Add some more complex properties

# list columns
# links (already written this for Knizia networks)
add_linkcol <- function(data, link_type){
  xpath <- paste0(".//link[@type=\'boardgame",link_type,"\']")
  data[[link_type]] <- map(items, ~xml_find_all(.x, xpath) %>% 
                              xml_attr('value'))
  
  data
}
link_types <- c('category','mechanic','family','expansion','designer','artist','publisher')
for(type in link_types){
  trick_data <- add_linkcol(trick_data, type)
}
# poll for best number of players (already written this at home)
poll_list <- items %>% xml_find_all('poll[@name="suggested_numplayers"]')
get_poll_df <- function(poll){
    
  numplayers <- poll %>% 
    xml_find_all('.//results') %>%
    xml_attr('numplayers')
      
  quality <- poll %>%
    xml_find_all('.//results/result') %>%
    xml_attr('value')
      
  votes <- poll %>%
    xml_find_all('.//results/result') %>%
    xml_attr('numvotes') %>%
    as.integer()
  
  data_frame(numplayers = rep(numplayers, each = 3), quality, votes)
}
trick_data$poll_votes <- poll_list %>%
    xml_attr('totalvotes') %>%
    as.integer()
trick_data$poll <- map(poll_list, get_poll_df)    
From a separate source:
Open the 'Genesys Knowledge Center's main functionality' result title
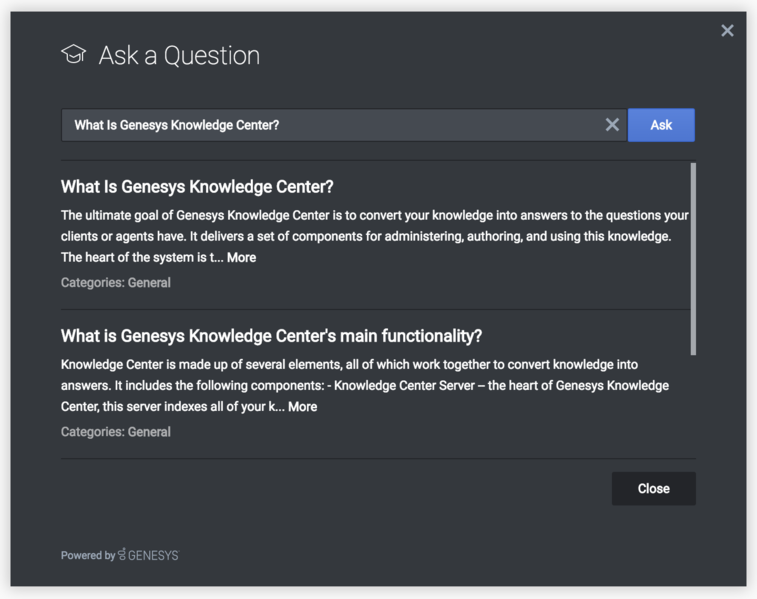This screenshot has height=599, width=757. pos(271,336)

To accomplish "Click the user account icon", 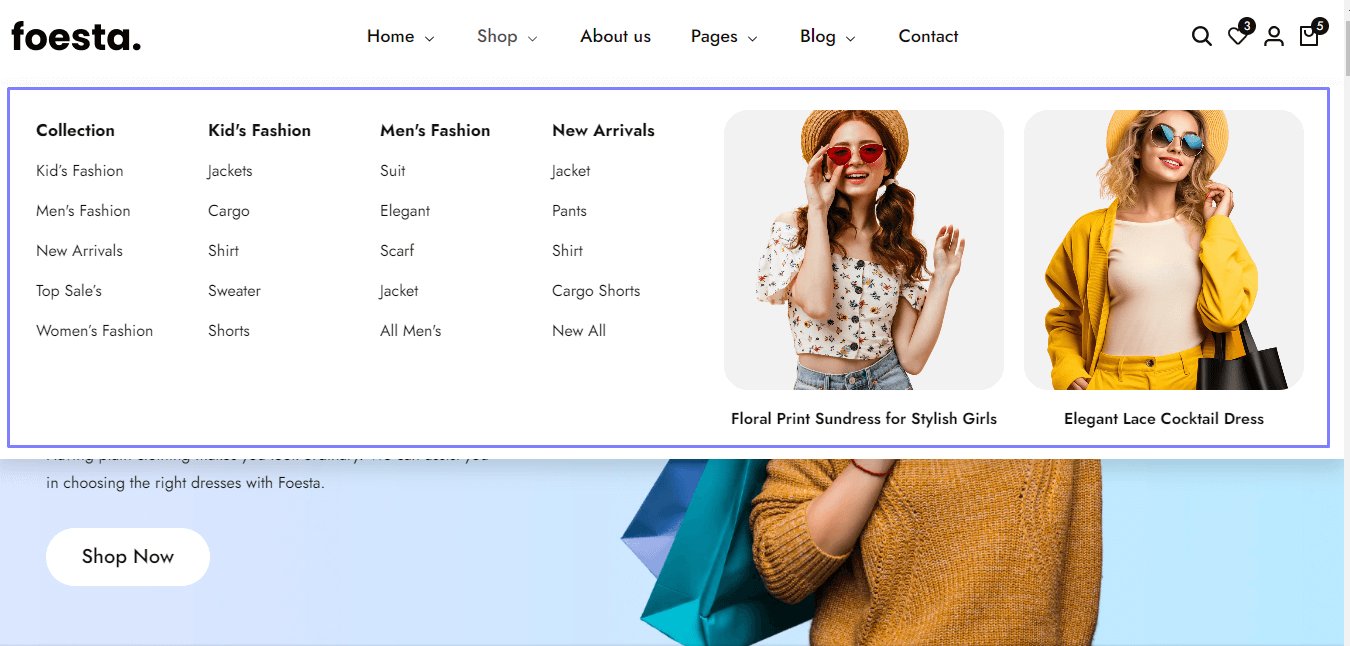I will [x=1273, y=37].
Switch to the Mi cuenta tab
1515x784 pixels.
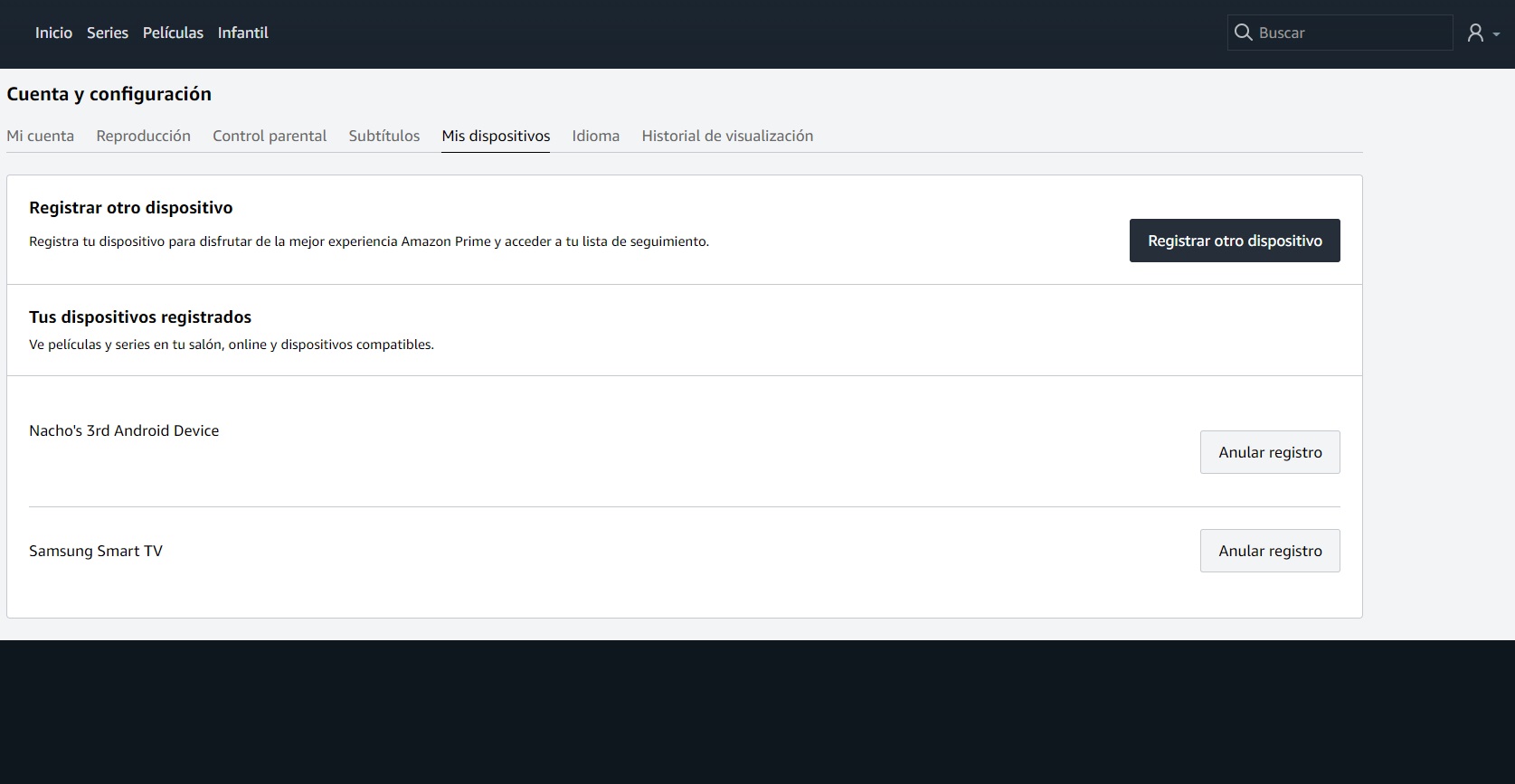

Let’s have a look at most common mechanisms.

trick_data %>% 
  unnest(mechanic) %>% 
  count(mechanic) %>% 
  arrange(desc(n))
package ‘bindrcpp’ was built under R version 3.3.3

And designers:

trick_data %>% 
  unnest(designer) %>% 
  count(designer) %>%
  filter(n > 1) %>%
  arrange(desc(n))

And publishers:

trick_data %>% 
  unnest(publisher) %>% 
  count(publisher) %>%
  filter(n > 5) %>%
  arrange(desc(n))

And artists:

trick_data %>% 
  unnest(artist) %>% 
  count(artist) %>%
  filter(n > 1) %>%
  arrange(desc(n))

And category:

trick_data %>% 
  unnest(category) %>% 
  count(category) %>%
  filter(n > 5) %>%
  arrange(desc(n))

And family:

trick_data %>% 
  unnest(family) %>% 
  count(family) %>%
  filter(n > 1) %>%
  arrange(desc(n))

simple plots - year

trick_data %>% filter(yearpublished > 1980) %>% ggplot(aes(x = yearpublished)) + geom_bar()

minimum players

trick_data %>% ggplot(aes(x = minplayers)) + geom_bar()

maximum players

trick_data %>% filter(maxplayers < 12) %>% ggplot(aes(x = maxplayers)) + geom_bar()

Best with…

best_data <- trick_data %>%
  filter(poll_votes >= 5) %>%
  mutate(poll_freq = map(poll, ~group_by(.,numplayers) %>%
                           mutate(freq = votes / sum(votes)) %>%
                           ungroup()),
         best = map(poll_freq, ~filter(.,quality == 'Best') %>% 
                          filter(freq > 0.5) %>% 
                          pull(numplayers) %>% as.integer()),
         nbest = map_int(best, length))
best_data %>%  
  filter(nbest == 1) %>%
  mutate(best = as.integer(best)) %>%
  arrange(best, rank) %>%
  select(name, best)

Range of best with:

best_data %>%  
  count(nbest)

Best with (single count):

best_data %>%  
  filter(nbest == 1) %>%
  mutate(best = as.integer(best)) %>% 
  count(best)
best_data %>% 
  unnest(best) %>%
  count(best) 
best_data %>% 
  unnest(best) %>%
  filter(best == 5) %>%
  arrange(rank) %>%
  select(name, best) 

Trickster nominees:

trick_data %>% 
  filter(yearpublished < 2009, 
                      map_lgl(designer, ~ length(.) > 0),
                      map_lgl(designer, ~ !('(Uncredited)' %in% .)),
                      map_lgl(family, ~ !('Climbing Games' %in% .)),
                      !is.na(rank)) %>% 
  arrange(desc(average)) %>%
  select(name, rank) 

By year:

trick_data %>% 
  filter(map_lgl(designer, ~ length(.) > 0),
         map_lgl(designer, ~ !('(Uncredited)' %in% .)),
         map_lgl(family, ~ !('Climbing Games' %in% .)),
         !is.na(rank)) %>%
  group_by(yearpublished) %>%
  top_n(-1, rank) %>%
  arrange(yearpublished) %>%
  select(yearpublished, name)